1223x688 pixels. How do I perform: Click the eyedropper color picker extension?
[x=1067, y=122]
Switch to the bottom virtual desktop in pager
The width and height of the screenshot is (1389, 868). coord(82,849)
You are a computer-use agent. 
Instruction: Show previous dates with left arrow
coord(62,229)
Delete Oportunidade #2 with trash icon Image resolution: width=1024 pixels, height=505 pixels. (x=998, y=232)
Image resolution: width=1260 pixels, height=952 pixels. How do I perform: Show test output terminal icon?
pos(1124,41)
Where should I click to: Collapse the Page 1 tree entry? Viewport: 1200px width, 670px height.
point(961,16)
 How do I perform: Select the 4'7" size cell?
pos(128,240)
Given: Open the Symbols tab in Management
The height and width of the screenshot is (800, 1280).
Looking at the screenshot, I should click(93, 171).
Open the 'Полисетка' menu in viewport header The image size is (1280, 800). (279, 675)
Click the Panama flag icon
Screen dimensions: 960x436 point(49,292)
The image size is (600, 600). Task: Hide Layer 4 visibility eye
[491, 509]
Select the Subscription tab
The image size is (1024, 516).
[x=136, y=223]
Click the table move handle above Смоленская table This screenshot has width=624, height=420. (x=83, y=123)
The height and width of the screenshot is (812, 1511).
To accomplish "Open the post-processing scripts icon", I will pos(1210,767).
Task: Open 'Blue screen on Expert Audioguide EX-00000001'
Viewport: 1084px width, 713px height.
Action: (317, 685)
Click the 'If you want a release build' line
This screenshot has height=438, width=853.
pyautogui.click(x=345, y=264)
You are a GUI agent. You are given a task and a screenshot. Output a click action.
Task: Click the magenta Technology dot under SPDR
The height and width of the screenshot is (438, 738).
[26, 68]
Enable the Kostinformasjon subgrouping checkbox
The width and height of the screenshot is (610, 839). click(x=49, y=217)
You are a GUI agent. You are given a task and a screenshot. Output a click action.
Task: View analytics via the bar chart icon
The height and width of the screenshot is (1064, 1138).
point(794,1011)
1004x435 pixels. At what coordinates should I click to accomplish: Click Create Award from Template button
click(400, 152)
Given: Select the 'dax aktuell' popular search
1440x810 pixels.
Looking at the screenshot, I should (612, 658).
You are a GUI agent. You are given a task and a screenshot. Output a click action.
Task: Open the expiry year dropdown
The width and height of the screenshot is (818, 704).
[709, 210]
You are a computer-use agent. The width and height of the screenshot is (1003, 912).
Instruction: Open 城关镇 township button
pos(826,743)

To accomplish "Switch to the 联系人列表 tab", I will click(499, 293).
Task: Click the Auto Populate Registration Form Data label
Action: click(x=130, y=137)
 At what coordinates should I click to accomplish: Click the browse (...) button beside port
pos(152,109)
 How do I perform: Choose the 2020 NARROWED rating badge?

++++

Copy out all the entries shown above, character for character.

> Output for this exercise:
1223x688 pixels. How do I perform: Click the eyedropper color picker extension?
[x=1067, y=122]
Switch to the bottom virtual desktop in pager
The width and height of the screenshot is (1389, 868). coord(82,849)
You are a computer-use agent. 
Instruction: Show previous dates with left arrow
coord(62,229)
Delete Oportunidade #2 with trash icon Image resolution: width=1024 pixels, height=505 pixels. (x=998, y=232)
Image resolution: width=1260 pixels, height=952 pixels. How do I perform: Show test output terminal icon?
pos(1124,41)
Where should I click to: Collapse the Page 1 tree entry? Viewport: 1200px width, 670px height.
point(961,16)
 How do I perform: Select the 4'7" size cell?
pos(128,240)
Given: Open the Symbols tab in Management
The height and width of the screenshot is (800, 1280).
Looking at the screenshot, I should click(93, 171).
Open the 'Полисетка' menu in viewport header The image size is (1280, 800). (279, 675)
Click the Panama flag icon
Screen dimensions: 960x436 point(49,292)
The image size is (600, 600). Task: Hide Layer 4 visibility eye
[491, 509]
Select the Subscription tab
The image size is (1024, 516).
[x=136, y=223]
Click the table move handle above Смоленская table This screenshot has width=624, height=420. (x=83, y=123)
The height and width of the screenshot is (812, 1511).
To accomplish "Open the post-processing scripts icon", I will pos(1210,767).
Task: Open 'Blue screen on Expert Audioguide EX-00000001'
Viewport: 1084px width, 713px height.
Action: (317, 685)
Click the 'If you want a release build' line
This screenshot has height=438, width=853.
pyautogui.click(x=345, y=264)
You are a GUI agent. You are given a task and a screenshot. Output a click action.
Task: Click the magenta Technology dot under SPDR
The height and width of the screenshot is (438, 738).
[26, 68]
Enable the Kostinformasjon subgrouping checkbox
The width and height of the screenshot is (610, 839). click(x=49, y=217)
You are a GUI agent. You are given a task and a screenshot. Output a click action.
Task: View analytics via the bar chart icon
The height and width of the screenshot is (1064, 1138).
point(794,1011)
1004x435 pixels. At what coordinates should I click to accomplish: Click Create Award from Template button
click(400, 152)
Given: Select the 'dax aktuell' popular search
1440x810 pixels.
Looking at the screenshot, I should (612, 658).
You are a GUI agent. You are given a task and a screenshot. Output a click action.
Task: Open the expiry year dropdown
The width and height of the screenshot is (818, 704).
[709, 210]
You are a computer-use agent. The width and height of the screenshot is (1003, 912).
Instruction: Open 城关镇 township button
pos(826,743)

To accomplish "Switch to the 联系人列表 tab", I will click(499, 293).
Task: Click the Auto Populate Registration Form Data label
Action: click(x=130, y=137)
 At what coordinates should I click to accomplish: Click the browse (...) button beside port
pos(152,109)
 How do I perform: Choose the 2020 NARROWED rating badge?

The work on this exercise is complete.